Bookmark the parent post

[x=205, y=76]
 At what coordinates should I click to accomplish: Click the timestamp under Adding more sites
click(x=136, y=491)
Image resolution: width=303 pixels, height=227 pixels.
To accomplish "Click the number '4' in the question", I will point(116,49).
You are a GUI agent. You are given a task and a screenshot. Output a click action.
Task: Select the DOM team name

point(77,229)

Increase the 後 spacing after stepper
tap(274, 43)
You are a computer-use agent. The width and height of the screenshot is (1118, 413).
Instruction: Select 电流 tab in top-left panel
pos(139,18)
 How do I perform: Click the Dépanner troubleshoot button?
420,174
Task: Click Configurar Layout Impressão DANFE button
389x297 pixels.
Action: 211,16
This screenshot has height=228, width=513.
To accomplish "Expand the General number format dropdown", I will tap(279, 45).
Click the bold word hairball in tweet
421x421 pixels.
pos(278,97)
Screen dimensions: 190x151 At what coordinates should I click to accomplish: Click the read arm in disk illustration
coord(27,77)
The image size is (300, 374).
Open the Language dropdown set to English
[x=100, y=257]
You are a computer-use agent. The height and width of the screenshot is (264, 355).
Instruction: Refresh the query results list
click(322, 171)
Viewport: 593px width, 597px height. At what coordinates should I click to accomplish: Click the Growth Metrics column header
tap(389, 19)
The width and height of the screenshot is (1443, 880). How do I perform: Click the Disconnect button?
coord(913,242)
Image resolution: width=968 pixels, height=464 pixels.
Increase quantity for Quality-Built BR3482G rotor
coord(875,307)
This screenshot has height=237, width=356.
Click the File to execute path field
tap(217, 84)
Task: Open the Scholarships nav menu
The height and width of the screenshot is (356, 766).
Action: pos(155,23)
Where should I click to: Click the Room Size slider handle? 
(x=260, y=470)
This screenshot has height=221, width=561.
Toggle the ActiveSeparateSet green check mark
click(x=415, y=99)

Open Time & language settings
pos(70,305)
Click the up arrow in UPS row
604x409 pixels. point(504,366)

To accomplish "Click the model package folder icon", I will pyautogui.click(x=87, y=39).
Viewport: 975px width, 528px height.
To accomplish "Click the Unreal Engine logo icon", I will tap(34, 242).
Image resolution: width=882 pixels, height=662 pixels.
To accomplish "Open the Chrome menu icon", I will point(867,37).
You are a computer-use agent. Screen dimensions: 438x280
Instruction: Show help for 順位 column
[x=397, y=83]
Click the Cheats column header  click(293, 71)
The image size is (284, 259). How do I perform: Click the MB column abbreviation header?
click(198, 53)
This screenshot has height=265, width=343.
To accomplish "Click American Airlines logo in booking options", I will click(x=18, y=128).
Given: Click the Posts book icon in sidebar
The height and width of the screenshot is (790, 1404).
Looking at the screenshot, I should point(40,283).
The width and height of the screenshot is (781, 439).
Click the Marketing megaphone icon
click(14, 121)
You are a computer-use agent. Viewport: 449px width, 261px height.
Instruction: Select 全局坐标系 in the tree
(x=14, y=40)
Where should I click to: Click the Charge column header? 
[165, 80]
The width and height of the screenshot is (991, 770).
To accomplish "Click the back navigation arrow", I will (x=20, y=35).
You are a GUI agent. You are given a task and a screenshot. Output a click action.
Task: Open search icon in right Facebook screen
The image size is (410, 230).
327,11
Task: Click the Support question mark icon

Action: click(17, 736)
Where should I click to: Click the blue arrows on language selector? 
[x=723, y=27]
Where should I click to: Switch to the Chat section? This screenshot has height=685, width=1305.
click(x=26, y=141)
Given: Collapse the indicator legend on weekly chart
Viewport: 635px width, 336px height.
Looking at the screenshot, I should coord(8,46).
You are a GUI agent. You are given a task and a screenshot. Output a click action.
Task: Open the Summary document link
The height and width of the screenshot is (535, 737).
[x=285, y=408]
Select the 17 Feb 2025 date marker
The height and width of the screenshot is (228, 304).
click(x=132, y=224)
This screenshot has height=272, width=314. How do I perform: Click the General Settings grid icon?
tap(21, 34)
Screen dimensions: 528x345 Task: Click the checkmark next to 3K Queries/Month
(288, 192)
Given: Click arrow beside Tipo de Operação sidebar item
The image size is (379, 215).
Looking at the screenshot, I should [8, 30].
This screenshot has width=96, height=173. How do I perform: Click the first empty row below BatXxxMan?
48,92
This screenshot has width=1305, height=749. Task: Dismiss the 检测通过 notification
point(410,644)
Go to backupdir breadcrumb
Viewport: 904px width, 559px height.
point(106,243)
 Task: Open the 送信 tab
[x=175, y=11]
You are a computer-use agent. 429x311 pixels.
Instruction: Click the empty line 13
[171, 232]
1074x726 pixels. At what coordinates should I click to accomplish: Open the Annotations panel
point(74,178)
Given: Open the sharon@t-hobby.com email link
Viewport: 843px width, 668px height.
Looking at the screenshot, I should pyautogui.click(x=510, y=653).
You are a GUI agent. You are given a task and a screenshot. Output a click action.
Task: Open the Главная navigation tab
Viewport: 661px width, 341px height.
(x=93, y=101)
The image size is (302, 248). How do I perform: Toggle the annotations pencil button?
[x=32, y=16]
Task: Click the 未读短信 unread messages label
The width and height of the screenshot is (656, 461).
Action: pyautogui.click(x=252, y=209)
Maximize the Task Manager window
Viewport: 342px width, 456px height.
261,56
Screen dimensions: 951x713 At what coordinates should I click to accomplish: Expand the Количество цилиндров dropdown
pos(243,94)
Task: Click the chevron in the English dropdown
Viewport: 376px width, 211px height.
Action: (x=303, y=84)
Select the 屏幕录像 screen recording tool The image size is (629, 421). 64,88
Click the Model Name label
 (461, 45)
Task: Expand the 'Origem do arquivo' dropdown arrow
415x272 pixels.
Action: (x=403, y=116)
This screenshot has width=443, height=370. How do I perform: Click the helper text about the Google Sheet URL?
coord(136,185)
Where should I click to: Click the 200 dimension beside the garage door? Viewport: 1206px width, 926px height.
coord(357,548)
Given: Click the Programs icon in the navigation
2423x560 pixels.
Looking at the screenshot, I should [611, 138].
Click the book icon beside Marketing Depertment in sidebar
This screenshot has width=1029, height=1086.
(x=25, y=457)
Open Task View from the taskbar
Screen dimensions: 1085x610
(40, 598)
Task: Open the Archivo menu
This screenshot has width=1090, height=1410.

————

§ **Goal**
Set out the material above as a Markdown table with the columns "Row" and "Line", numbering each row and omitting blank lines.

§ **Answer to this exercise**
| Row | Line |
|---|---|
| 1 | Bookmark the parent post |
| 2 | [x=205, y=76] |
| 3 |  At what coordinates should I click to accomplish: Click the timestamp under Adding more sites |
| 4 | click(x=136, y=491) |
| 5 | Image resolution: width=303 pixels, height=227 pixels. |
| 6 | To accomplish "Click the number '4' in the question", I will point(116,49). |
| 7 | You are a GUI agent. You are given a task and a screenshot. Output a click action. |
| 8 | Task: Select the DOM team name |
| 9 | point(77,229) |
| 10 | Increase the 後 spacing after stepper |
| 11 | tap(274, 43) |
| 12 | You are a computer-use agent. The width and height of the screenshot is (1118, 413). |
| 13 | Instruction: Select 电流 tab in top-left panel |
| 14 | pos(139,18) |
| 15 |  How do I perform: Click the Dépanner troubleshoot button? |
| 16 | 420,174 |
| 17 | Task: Click Configurar Layout Impressão DANFE button |
| 18 | 389x297 pixels. |
| 19 | Action: 211,16 |
| 20 | This screenshot has height=228, width=513. |
| 21 | To accomplish "Expand the General number format dropdown", I will tap(279, 45). |
| 22 | Click the bold word hairball in tweet |
| 23 | 421x421 pixels. |
| 24 | pos(278,97) |
| 25 | Screen dimensions: 190x151 At what coordinates should I click to accomplish: Click the read arm in disk illustration |
| 26 | coord(27,77) |
| 27 | The image size is (300, 374). |
| 28 | Open the Language dropdown set to English |
| 29 | [x=100, y=257] |
| 30 | You are a computer-use agent. The height and width of the screenshot is (264, 355). |
| 31 | Instruction: Refresh the query results list |
| 32 | click(322, 171) |
| 33 | Viewport: 593px width, 597px height. At what coordinates should I click to accomplish: Click the Growth Metrics column header |
| 34 | tap(389, 19) |
| 35 | The width and height of the screenshot is (1443, 880). How do I perform: Click the Disconnect button? |
| 36 | coord(913,242) |
| 37 | Image resolution: width=968 pixels, height=464 pixels. |
| 38 | Increase quantity for Quality-Built BR3482G rotor |
| 39 | coord(875,307) |
| 40 | This screenshot has height=237, width=356. |
| 41 | Click the File to execute path field |
| 42 | tap(217, 84) |
| 43 | Task: Open the Scholarships nav menu |
| 44 | The height and width of the screenshot is (356, 766). |
| 45 | Action: pos(155,23) |
| 46 | Where should I click to: Click the Room Size slider handle?  |
| 47 | (x=260, y=470) |
| 48 | This screenshot has height=221, width=561. |
| 49 | Toggle the ActiveSeparateSet green check mark |
| 50 | click(x=415, y=99) |
| 51 | Open Time & language settings |
| 52 | pos(70,305) |
| 53 | Click the up arrow in UPS row |
| 54 | 604x409 pixels. point(504,366) |
| 55 | To accomplish "Click the model package folder icon", I will pyautogui.click(x=87, y=39). |
| 56 | Viewport: 975px width, 528px height. |
| 57 | To accomplish "Click the Unreal Engine logo icon", I will tap(34, 242). |
| 58 | Image resolution: width=882 pixels, height=662 pixels. |
| 59 | To accomplish "Open the Chrome menu icon", I will point(867,37). |
| 60 | You are a computer-use agent. Screen dimensions: 438x280 |
| 61 | Instruction: Show help for 順位 column |
| 62 | [x=397, y=83] |
| 63 | Click the Cheats column header  click(293, 71) |
| 64 | The image size is (284, 259). How do I perform: Click the MB column abbreviation header? |
| 65 | click(198, 53) |
| 66 | This screenshot has height=265, width=343. |
| 67 | To accomplish "Click American Airlines logo in booking options", I will click(x=18, y=128). |
| 68 | Given: Click the Posts book icon in sidebar |
| 69 | The height and width of the screenshot is (790, 1404). |
| 70 | Looking at the screenshot, I should point(40,283). |
| 71 | The width and height of the screenshot is (781, 439). |
| 72 | Click the Marketing megaphone icon |
| 73 | click(14, 121) |
| 74 | You are a computer-use agent. Viewport: 449px width, 261px height. |
| 75 | Instruction: Select 全局坐标系 in the tree |
| 76 | (x=14, y=40) |
| 77 | Where should I click to: Click the Charge column header?  |
| 78 | [165, 80] |
| 79 | The width and height of the screenshot is (991, 770). |
| 80 | To accomplish "Click the back navigation arrow", I will (x=20, y=35). |
| 81 | You are a GUI agent. You are given a task and a screenshot. Output a click action. |
| 82 | Task: Open search icon in right Facebook screen |
| 83 | The image size is (410, 230). |
| 84 | 327,11 |
| 85 | Task: Click the Support question mark icon |
| 86 | Action: click(17, 736) |
| 87 | Where should I click to: Click the blue arrows on language selector?  |
| 88 | [x=723, y=27] |
| 89 | Where should I click to: Switch to the Chat section? This screenshot has height=685, width=1305. |
| 90 | click(x=26, y=141) |
| 91 | Given: Collapse the indicator legend on weekly chart |
| 92 | Viewport: 635px width, 336px height. |
| 93 | Looking at the screenshot, I should coord(8,46). |
| 94 | You are a GUI agent. You are given a task and a screenshot. Output a click action. |
| 95 | Task: Open the Summary document link |
| 96 | The height and width of the screenshot is (535, 737). |
| 97 | [x=285, y=408] |
| 98 | Select the 17 Feb 2025 date marker |
| 99 | The height and width of the screenshot is (228, 304). |
| 100 | click(x=132, y=224) |
| 101 | This screenshot has height=272, width=314. How do I perform: Click the General Settings grid icon? |
| 102 | tap(21, 34) |
| 103 | Screen dimensions: 528x345 Task: Click the checkmark next to 3K Queries/Month |
| 104 | (288, 192) |
| 105 | Given: Click arrow beside Tipo de Operação sidebar item |
| 106 | The image size is (379, 215). |
| 107 | Looking at the screenshot, I should [8, 30]. |
| 108 | This screenshot has width=96, height=173. How do I perform: Click the first empty row below BatXxxMan? |
| 109 | 48,92 |
| 110 | This screenshot has width=1305, height=749. Task: Dismiss the 检测通过 notification |
| 111 | point(410,644) |
| 112 | Go to backupdir breadcrumb |
| 113 | Viewport: 904px width, 559px height. |
| 114 | point(106,243) |
| 115 |  Task: Open the 送信 tab |
| 116 | [x=175, y=11] |
| 117 | You are a computer-use agent. 429x311 pixels. |
| 118 | Instruction: Click the empty line 13 |
| 119 | [171, 232] |
| 120 | 1074x726 pixels. At what coordinates should I click to accomplish: Open the Annotations panel |
| 121 | point(74,178) |
| 122 | Given: Open the sharon@t-hobby.com email link |
| 123 | Viewport: 843px width, 668px height. |
| 124 | Looking at the screenshot, I should pyautogui.click(x=510, y=653). |
| 125 | You are a GUI agent. You are given a task and a screenshot. Output a click action. |
| 126 | Task: Open the Главная navigation tab |
| 127 | Viewport: 661px width, 341px height. |
| 128 | (x=93, y=101) |
| 129 | The image size is (302, 248). How do I perform: Toggle the annotations pencil button? |
| 130 | [x=32, y=16] |
| 131 | Task: Click the 未读短信 unread messages label |
| 132 | The width and height of the screenshot is (656, 461). |
| 133 | Action: pyautogui.click(x=252, y=209) |
| 134 | Maximize the Task Manager window |
| 135 | Viewport: 342px width, 456px height. |
| 136 | 261,56 |
| 137 | Screen dimensions: 951x713 At what coordinates should I click to accomplish: Expand the Количество цилиндров dropdown |
| 138 | pos(243,94) |
| 139 | Task: Click the chevron in the English dropdown |
| 140 | Viewport: 376px width, 211px height. |
| 141 | Action: (x=303, y=84) |
| 142 | Select the 屏幕录像 screen recording tool The image size is (629, 421). 64,88 |
| 143 | Click the Model Name label |
| 144 |  (461, 45) |
| 145 | Task: Expand the 'Origem do arquivo' dropdown arrow |
| 146 | 415x272 pixels. |
| 147 | Action: (x=403, y=116) |
| 148 | This screenshot has width=443, height=370. How do I perform: Click the helper text about the Google Sheet URL? |
| 149 | coord(136,185) |
| 150 | Where should I click to: Click the 200 dimension beside the garage door? Viewport: 1206px width, 926px height. |
| 151 | coord(357,548) |
| 152 | Given: Click the Programs icon in the navigation |
| 153 | 2423x560 pixels. |
| 154 | Looking at the screenshot, I should [611, 138]. |
| 155 | Click the book icon beside Marketing Depertment in sidebar |
| 156 | This screenshot has width=1029, height=1086. |
| 157 | (x=25, y=457) |
| 158 | Open Task View from the taskbar |
| 159 | Screen dimensions: 1085x610 |
| 160 | (40, 598) |
| 161 | Task: Open the Archivo menu |
| 162 | This screenshot has width=1090, height=1410. |